A compilation of the events that led to the 2013 IPL batting-fixing scandal and its consequences

There is little doubt that des­pite its shortcomings, cricket’s Indian Premier League (IPL) has given a new direction to Indian sports bodies to try out something hitherto unseen and unheard of in the country—the league format of  conducting tournaments, which brings a quick buck too. Be it the Pro-Kabaddi League or the Indian Badminton League, various sports have benefited by taking a leaf out of the lucrative IPL.

Since 2008, when it was launched with much fanfare, the IPL has also inspired many fans and cricket experts to come up with explicatory papers and books on the league—it has particularly caught the fancy of management students eager to find lessons in its ast­ounding success. And Desh Gaurav Sekhri’s Not Out: The Incredible Story of the IPL is the latest cut-and-run.
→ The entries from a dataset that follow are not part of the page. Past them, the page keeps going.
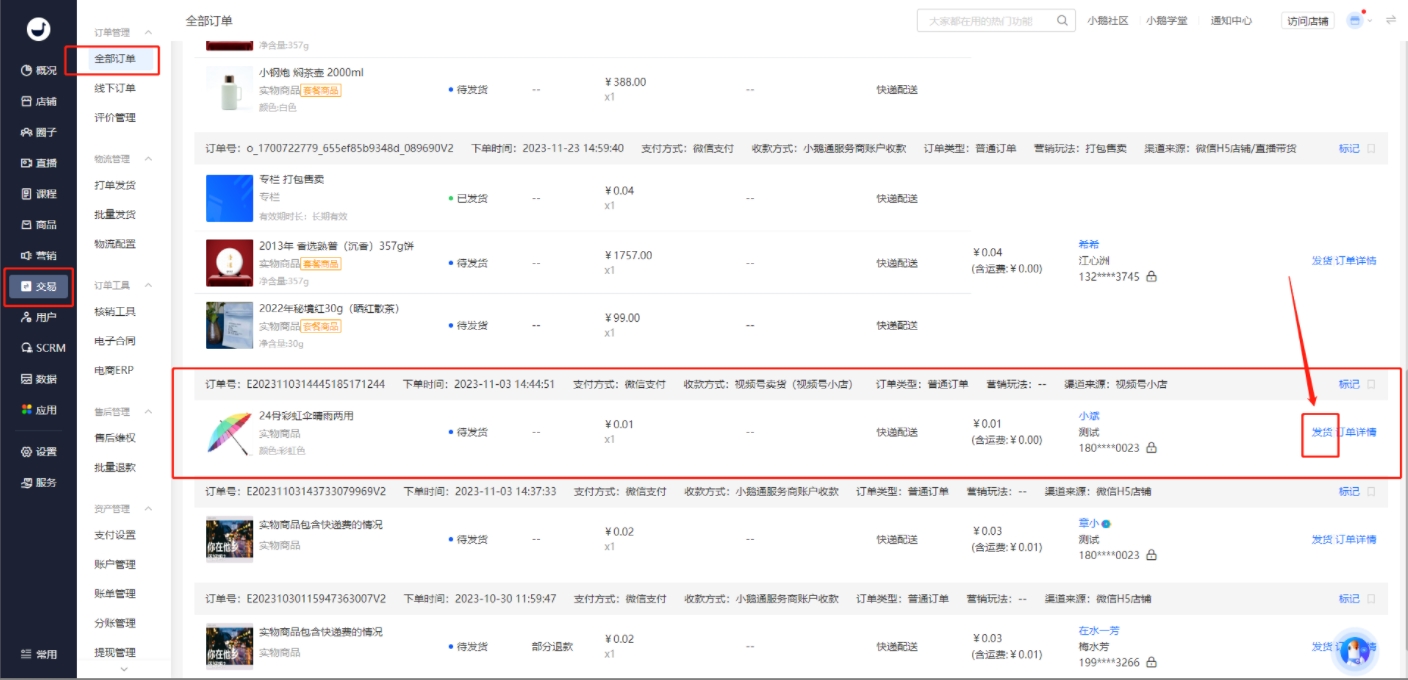Viewport: 1408px width, 680px height.
Task: Open the 数据 data analytics section
Action: pyautogui.click(x=38, y=379)
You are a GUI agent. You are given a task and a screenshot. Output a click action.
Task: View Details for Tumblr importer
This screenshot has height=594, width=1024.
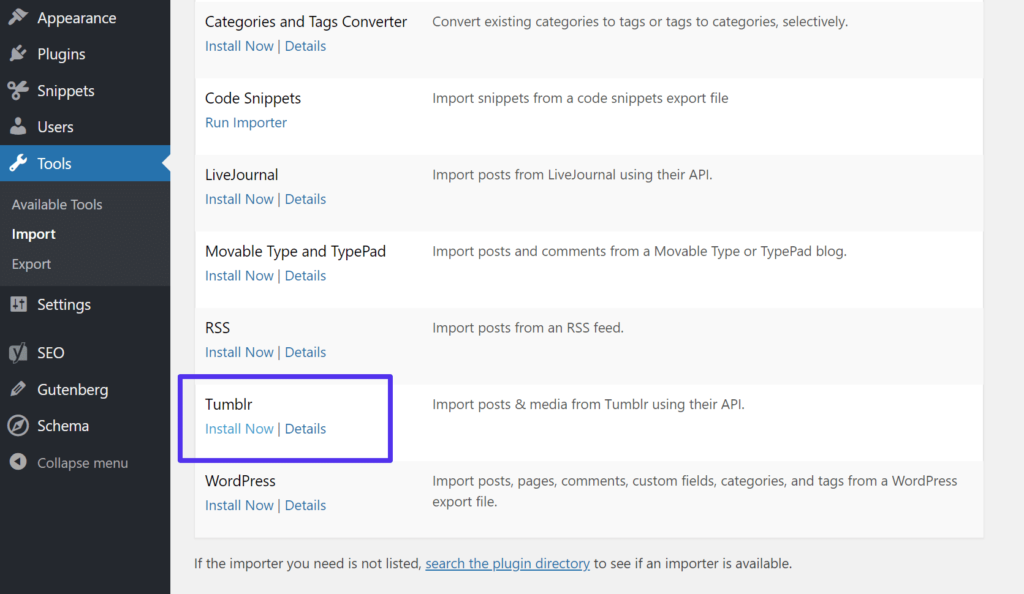point(305,429)
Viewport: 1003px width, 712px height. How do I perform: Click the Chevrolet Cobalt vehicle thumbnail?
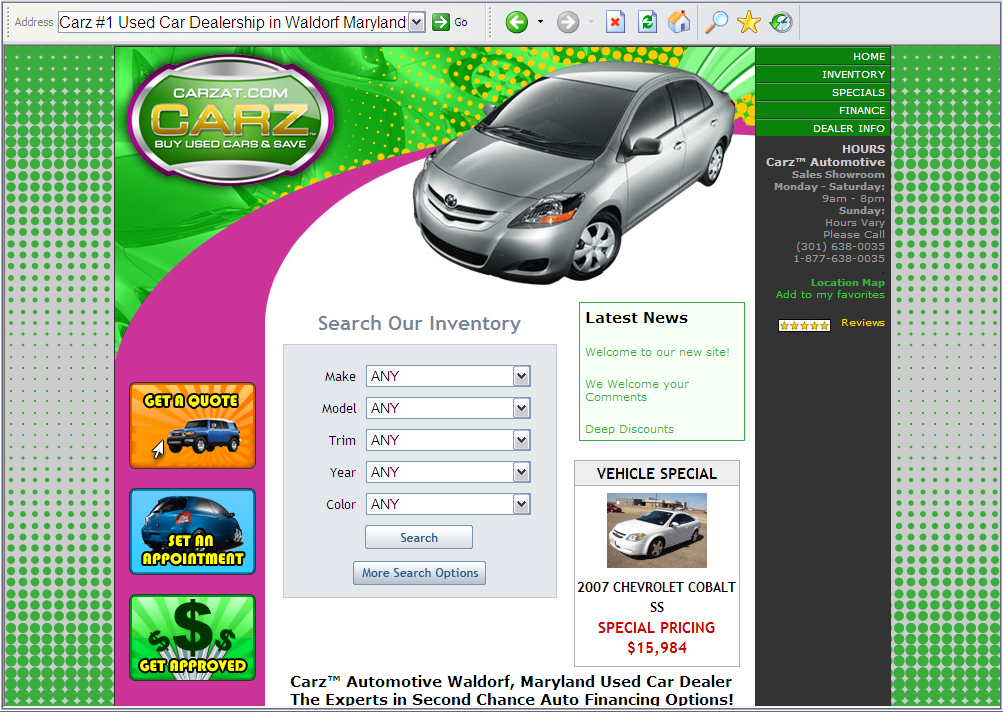656,530
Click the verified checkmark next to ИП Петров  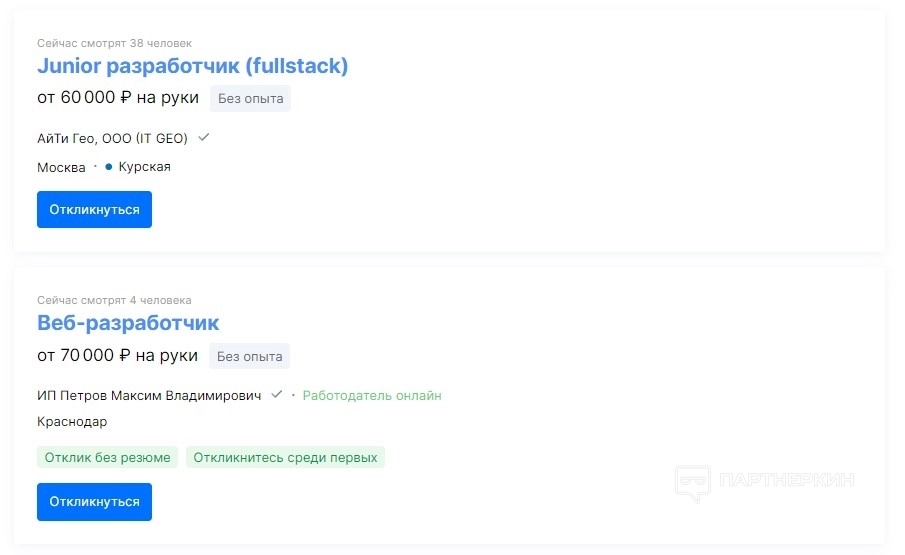tap(277, 395)

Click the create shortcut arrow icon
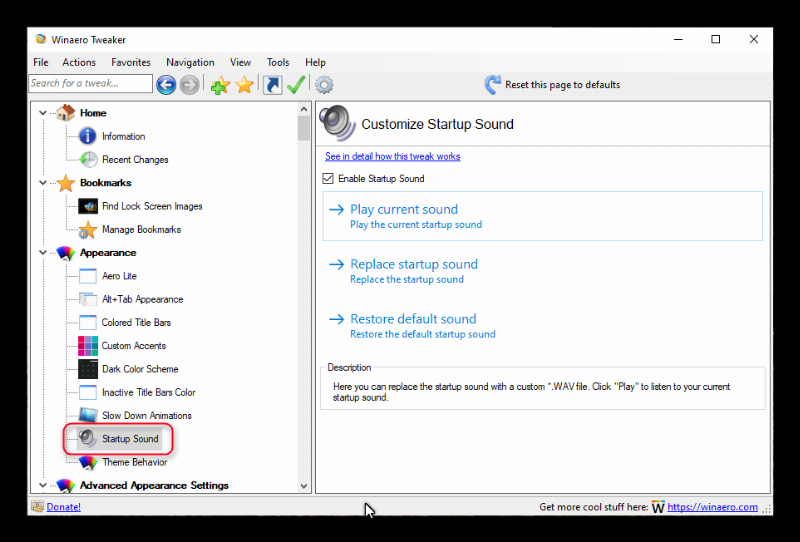click(272, 85)
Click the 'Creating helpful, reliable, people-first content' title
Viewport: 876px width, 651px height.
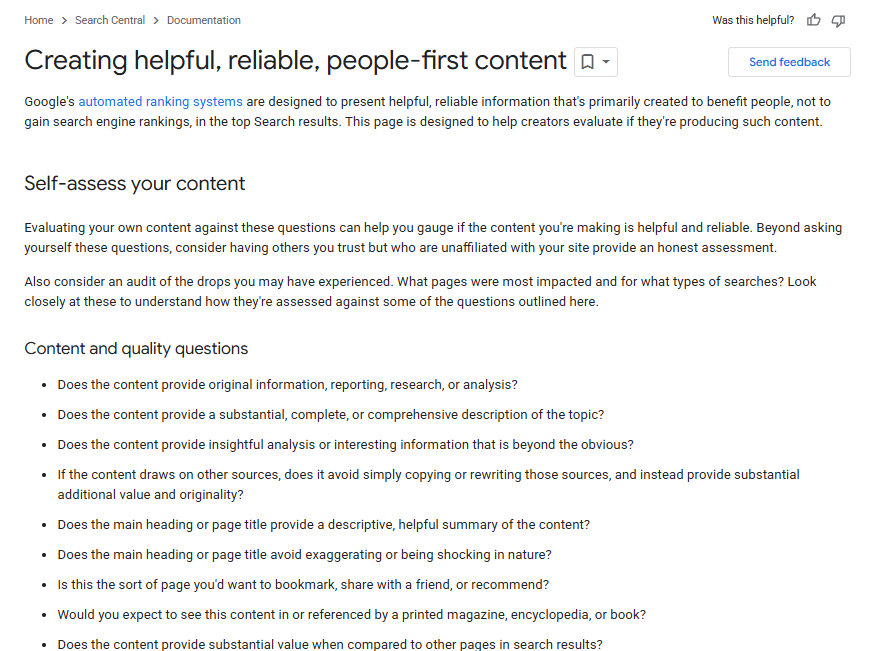coord(296,60)
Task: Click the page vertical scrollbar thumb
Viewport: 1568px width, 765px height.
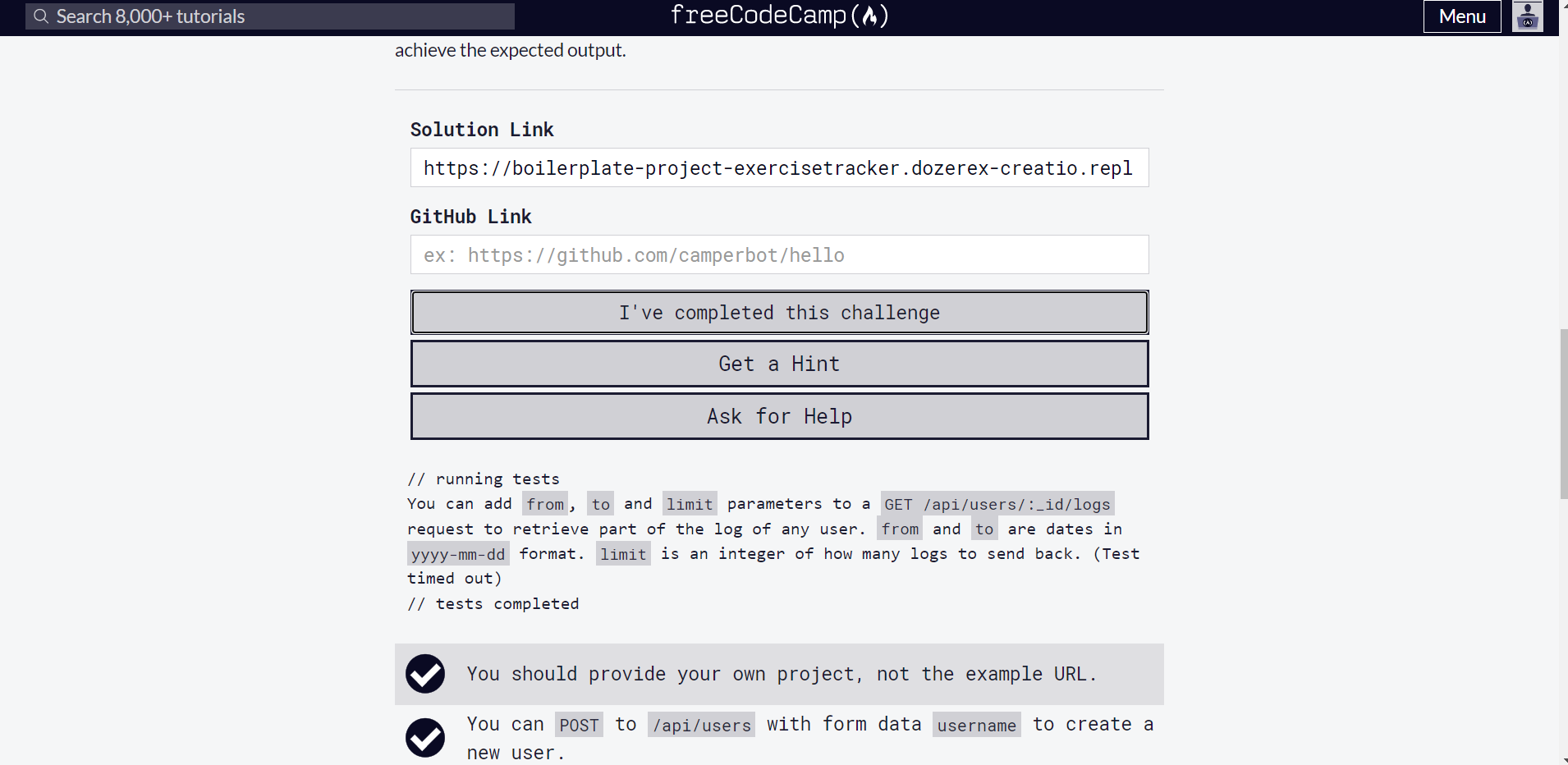Action: 1563,414
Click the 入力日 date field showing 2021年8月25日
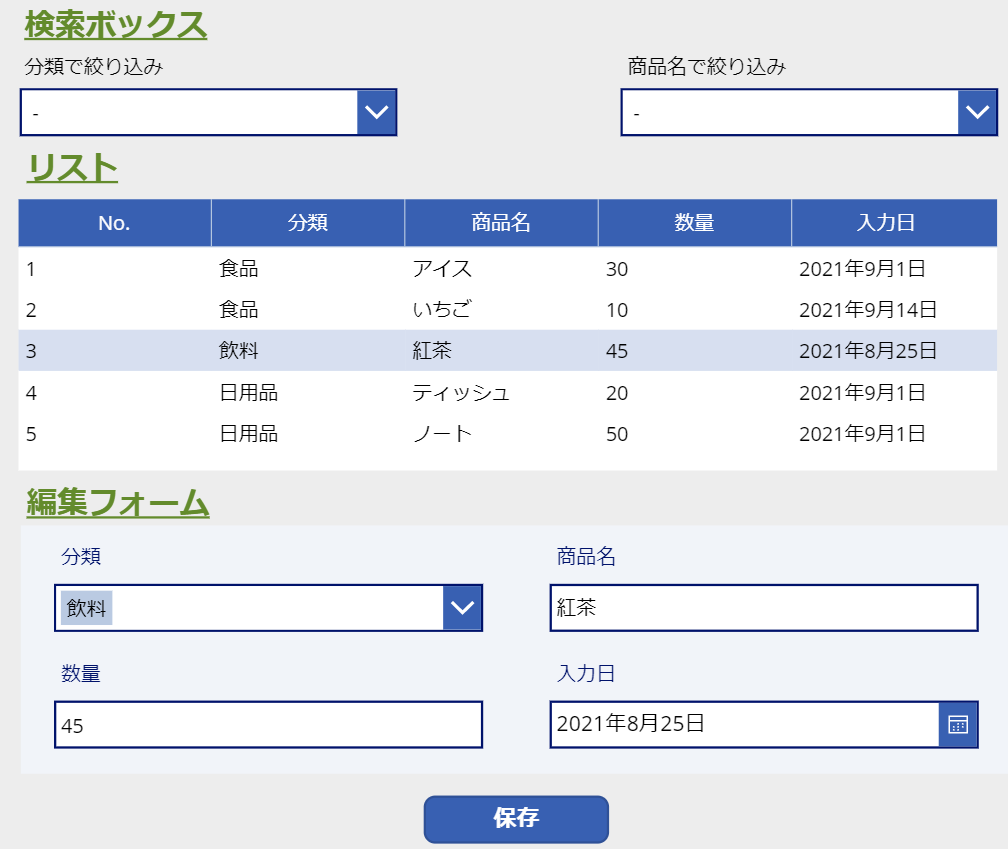 [x=740, y=724]
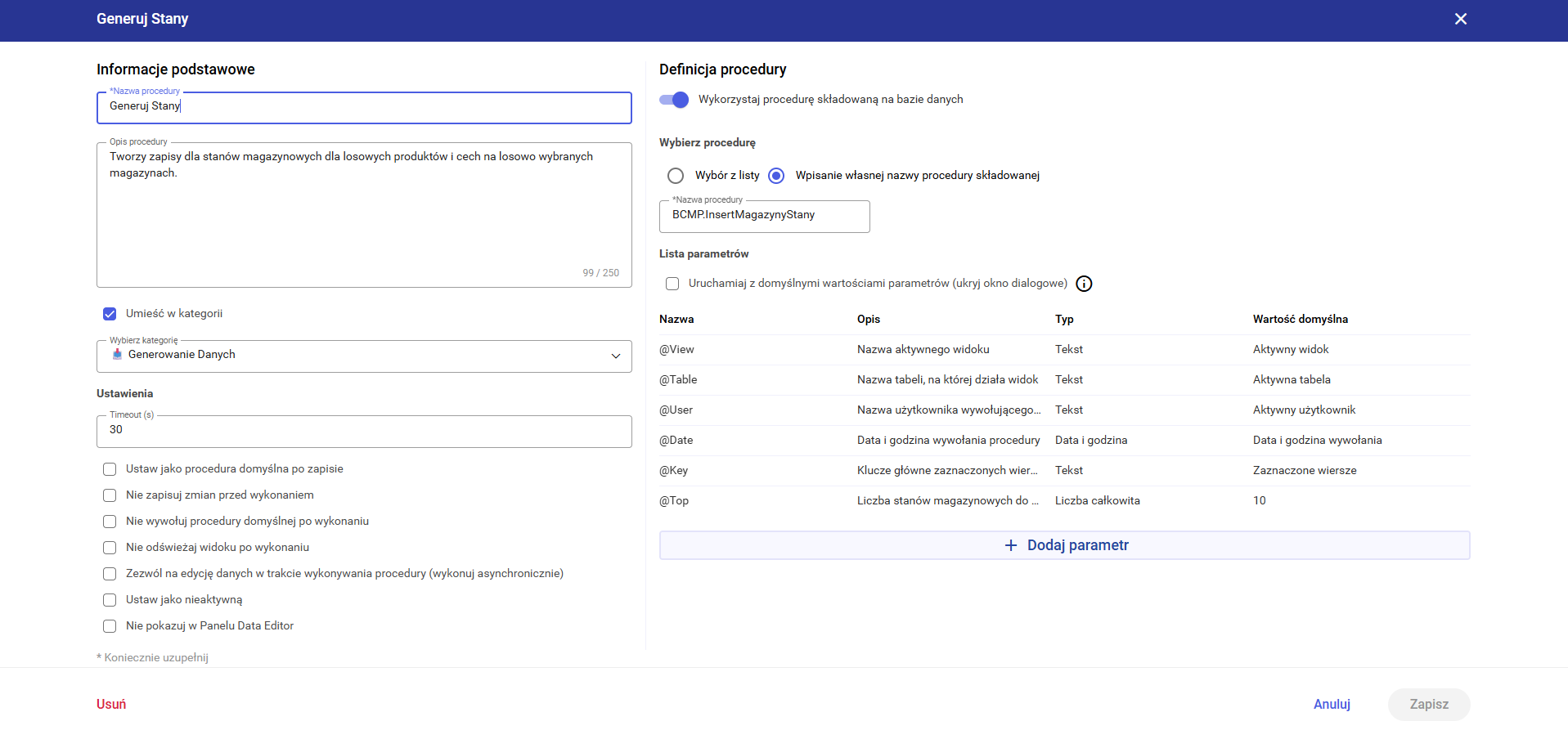Click the plus icon in Dodaj parametr
This screenshot has height=739, width=1568.
coord(1011,545)
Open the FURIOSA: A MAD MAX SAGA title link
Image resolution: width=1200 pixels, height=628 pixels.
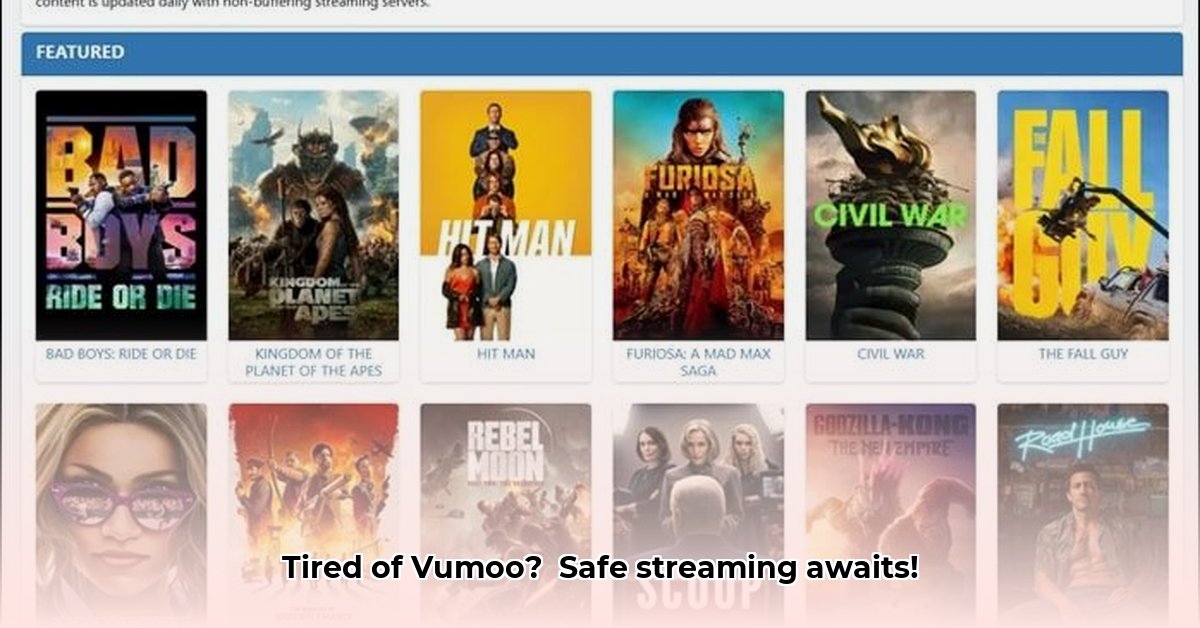coord(698,362)
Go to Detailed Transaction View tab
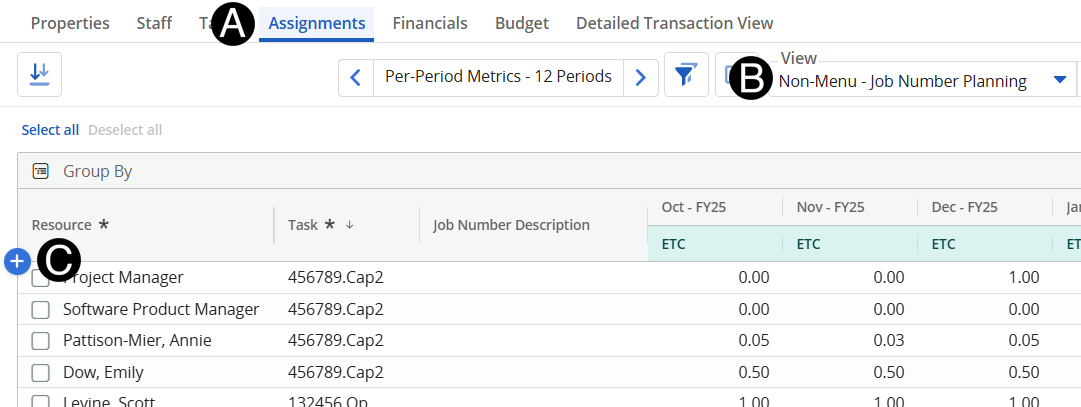 [x=674, y=23]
The book is actually a compilation of the events that led to the 2013 IPL batting-fixing scandal and its consequences, rather with a new perspective about the controversy. The writer has depended heavily on newspaper and website rep­orts for this book and does well to ack­nowledge all those sources. The events narrated have been told innumerable times and in all forms of the media. Where the book scores is that it covers the betting-fixing controversy till just a couple of months before the final Supreme Court judgement on the IPL betting case (read reforms in BCCI) came on July 18, 2016. As the title suggests, it tries to give a thumbs up to the IPL des­pite its frailties. The author also lists some suggestions on making the IPL a better organised tournament—one of them being the advice to ‘privatise’ it.

It concludes with a lot of hope for the league format in cricket. “Even today, if it puts its books in order, overhauls the governance lapses in anti-corruption...and nipping the conflict of interest, the IPL will thunder ahead like an incredible machine,” writes Sekhri.

This hopeful book is certainly not for those cricket aficionados who believe that the Twenty-20 format will ring the death knell of the game by drowning fans in big hits that cloy as they get bigger and teach youngsters to disregard the virtues of a straight bat.